October 24, 2009: Hit 100,000 words in Fobber today.
October 25, 2009: While I’m typing a particular funny scene in Fobber, I get a “Breaking News” e-mail from the Washington Post. Two suicide car bomb attacks in Baghdad. “At least 132 people were killed and 520 wounded…The blasts, which the Interior Ministry said were carried out by suicide bombers, detonated under a pale gray sky, shattering windows more than a mile away. Broken water mains sent water coursing through the street, strewn with debris. Pools of water mixed with blood gathered along the curbs, ashened detritus floating on the surface. Cars caught in traffic jams were turned into tombs, the bodies of passengers incinerated inside. The smell of diesel mixed with the stench of burning flesh. ‘Bodies were hurled into the air,’ said Mohammed Fadhil, a 19-year-old bystander. ‘I saw women and children cut in half.’ He looked down at a curb smeared with blood. ‘What's the sin that those people committed? They are so innocent.’”

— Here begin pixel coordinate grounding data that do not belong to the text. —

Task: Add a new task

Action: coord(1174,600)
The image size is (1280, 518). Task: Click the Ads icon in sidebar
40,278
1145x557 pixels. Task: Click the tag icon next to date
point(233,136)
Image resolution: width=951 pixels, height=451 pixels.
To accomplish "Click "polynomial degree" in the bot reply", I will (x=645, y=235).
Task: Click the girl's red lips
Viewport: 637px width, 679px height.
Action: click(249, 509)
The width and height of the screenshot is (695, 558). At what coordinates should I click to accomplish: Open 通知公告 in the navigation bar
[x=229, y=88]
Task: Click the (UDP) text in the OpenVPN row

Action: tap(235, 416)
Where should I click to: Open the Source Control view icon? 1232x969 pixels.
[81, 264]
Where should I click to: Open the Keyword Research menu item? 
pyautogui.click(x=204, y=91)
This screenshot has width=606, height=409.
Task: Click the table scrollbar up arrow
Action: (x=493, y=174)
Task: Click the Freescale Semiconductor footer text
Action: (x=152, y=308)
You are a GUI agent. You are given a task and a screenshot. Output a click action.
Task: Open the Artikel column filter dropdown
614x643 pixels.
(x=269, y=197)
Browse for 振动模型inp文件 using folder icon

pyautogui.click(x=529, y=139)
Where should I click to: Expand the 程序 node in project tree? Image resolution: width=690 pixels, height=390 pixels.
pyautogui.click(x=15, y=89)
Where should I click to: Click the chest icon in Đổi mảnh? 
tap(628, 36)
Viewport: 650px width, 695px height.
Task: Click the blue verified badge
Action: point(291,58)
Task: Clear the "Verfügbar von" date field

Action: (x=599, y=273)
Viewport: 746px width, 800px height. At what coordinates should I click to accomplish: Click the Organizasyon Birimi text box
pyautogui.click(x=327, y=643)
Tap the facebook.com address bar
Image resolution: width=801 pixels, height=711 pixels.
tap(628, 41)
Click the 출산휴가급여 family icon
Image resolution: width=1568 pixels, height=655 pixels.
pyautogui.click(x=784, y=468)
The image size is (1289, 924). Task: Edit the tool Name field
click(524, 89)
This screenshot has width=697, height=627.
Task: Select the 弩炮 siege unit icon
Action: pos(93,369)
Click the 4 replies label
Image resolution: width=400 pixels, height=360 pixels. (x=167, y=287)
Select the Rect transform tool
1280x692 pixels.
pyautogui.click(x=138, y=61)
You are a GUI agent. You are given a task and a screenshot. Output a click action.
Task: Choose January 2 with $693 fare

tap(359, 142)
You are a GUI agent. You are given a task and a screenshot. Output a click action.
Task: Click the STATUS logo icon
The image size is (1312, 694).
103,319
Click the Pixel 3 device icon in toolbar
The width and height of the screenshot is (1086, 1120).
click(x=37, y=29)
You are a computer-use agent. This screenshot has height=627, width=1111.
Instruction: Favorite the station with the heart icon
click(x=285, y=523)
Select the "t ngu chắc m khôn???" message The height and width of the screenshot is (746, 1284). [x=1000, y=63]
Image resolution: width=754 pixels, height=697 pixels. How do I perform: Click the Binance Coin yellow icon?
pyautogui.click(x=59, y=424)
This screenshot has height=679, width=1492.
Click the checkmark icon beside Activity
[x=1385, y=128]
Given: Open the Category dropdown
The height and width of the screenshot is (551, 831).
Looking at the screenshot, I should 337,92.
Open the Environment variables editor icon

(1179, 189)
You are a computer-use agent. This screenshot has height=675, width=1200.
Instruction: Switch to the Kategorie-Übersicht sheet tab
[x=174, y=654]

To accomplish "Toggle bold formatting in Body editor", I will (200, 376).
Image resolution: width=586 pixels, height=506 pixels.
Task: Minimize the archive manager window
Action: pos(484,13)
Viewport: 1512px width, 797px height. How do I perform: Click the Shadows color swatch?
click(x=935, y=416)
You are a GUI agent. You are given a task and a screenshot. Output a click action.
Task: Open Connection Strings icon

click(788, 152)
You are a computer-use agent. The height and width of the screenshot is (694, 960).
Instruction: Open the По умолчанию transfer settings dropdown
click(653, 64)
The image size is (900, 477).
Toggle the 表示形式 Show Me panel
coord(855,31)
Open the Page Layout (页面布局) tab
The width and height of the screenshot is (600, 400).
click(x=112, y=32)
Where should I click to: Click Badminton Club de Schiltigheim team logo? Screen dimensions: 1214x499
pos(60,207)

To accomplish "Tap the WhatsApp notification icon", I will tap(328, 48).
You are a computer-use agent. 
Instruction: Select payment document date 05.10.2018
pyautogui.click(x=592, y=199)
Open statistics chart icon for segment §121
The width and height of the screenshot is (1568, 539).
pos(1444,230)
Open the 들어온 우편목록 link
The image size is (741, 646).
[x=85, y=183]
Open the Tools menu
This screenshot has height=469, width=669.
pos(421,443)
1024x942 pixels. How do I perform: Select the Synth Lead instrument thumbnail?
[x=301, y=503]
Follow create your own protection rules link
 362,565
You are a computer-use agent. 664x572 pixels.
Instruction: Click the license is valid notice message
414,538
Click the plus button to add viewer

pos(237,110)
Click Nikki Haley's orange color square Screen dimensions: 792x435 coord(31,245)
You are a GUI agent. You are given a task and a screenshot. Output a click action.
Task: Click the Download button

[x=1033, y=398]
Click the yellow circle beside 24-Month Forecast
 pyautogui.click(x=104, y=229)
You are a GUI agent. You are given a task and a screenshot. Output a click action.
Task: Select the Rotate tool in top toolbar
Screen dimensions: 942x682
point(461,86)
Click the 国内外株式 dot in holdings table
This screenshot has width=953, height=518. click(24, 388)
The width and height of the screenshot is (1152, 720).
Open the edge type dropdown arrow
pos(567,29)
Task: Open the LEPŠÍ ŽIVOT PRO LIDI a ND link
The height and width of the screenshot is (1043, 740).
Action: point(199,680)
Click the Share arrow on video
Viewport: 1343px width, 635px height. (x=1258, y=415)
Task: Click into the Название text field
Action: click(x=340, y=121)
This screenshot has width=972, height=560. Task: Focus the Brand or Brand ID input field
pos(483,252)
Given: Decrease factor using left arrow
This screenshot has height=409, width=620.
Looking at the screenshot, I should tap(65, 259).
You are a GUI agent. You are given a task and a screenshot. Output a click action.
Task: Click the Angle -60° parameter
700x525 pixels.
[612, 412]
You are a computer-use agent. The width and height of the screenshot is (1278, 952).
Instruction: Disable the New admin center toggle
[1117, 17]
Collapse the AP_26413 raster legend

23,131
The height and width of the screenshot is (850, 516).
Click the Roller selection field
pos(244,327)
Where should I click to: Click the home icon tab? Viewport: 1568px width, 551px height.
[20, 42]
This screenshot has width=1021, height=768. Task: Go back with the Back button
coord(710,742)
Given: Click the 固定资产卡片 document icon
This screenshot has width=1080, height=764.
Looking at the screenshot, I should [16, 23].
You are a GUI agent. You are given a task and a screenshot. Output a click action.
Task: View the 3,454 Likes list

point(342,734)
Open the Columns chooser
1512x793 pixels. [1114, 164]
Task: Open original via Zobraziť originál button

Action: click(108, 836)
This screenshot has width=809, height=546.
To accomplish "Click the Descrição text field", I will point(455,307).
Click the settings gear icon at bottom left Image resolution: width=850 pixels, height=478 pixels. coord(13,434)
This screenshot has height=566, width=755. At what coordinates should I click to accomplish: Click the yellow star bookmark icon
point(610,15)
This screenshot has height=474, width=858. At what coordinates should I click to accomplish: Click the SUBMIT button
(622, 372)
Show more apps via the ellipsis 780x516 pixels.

There’s nothing particular funny about this kind of déjà vu. I squirm while writing Fobber. How can I make readers laugh about the U.S. in Baghdad while blasts are still cutting children in half? I can only hope my intent is in the right place.
November 17, 2009: Fobber word count: 122,043. I’ve been on a roll lately.
December 9, 2009: Been in a slump with Fobber for days, perhaps even weeks. I’m at a point in the narrative right now—Lieutenant Colonel Strong [later, Duret] wakes up and we’re told he’s going to die that day—when the novel’s culmination is scheduled to begin. I’m reluctant to write those scenes, however. Instead, I’m planning to go backwards in the novel and try to insert things I’ve missed.
December 24, 2009: Been off and on with Fobber lately. Blame it on holiday stress, which leads to a foggy mind, which contributes to depression, which easily links to inactivity at the keyboard. I find, however, that on the days when I tell myself to just go downstairs and write one perfect sentence, just one, that those are the days when I end up staying longer at the computer. Maybe I don’t find “the perfect sentence,” but at least I type more than one. Today’s word count: 134,620.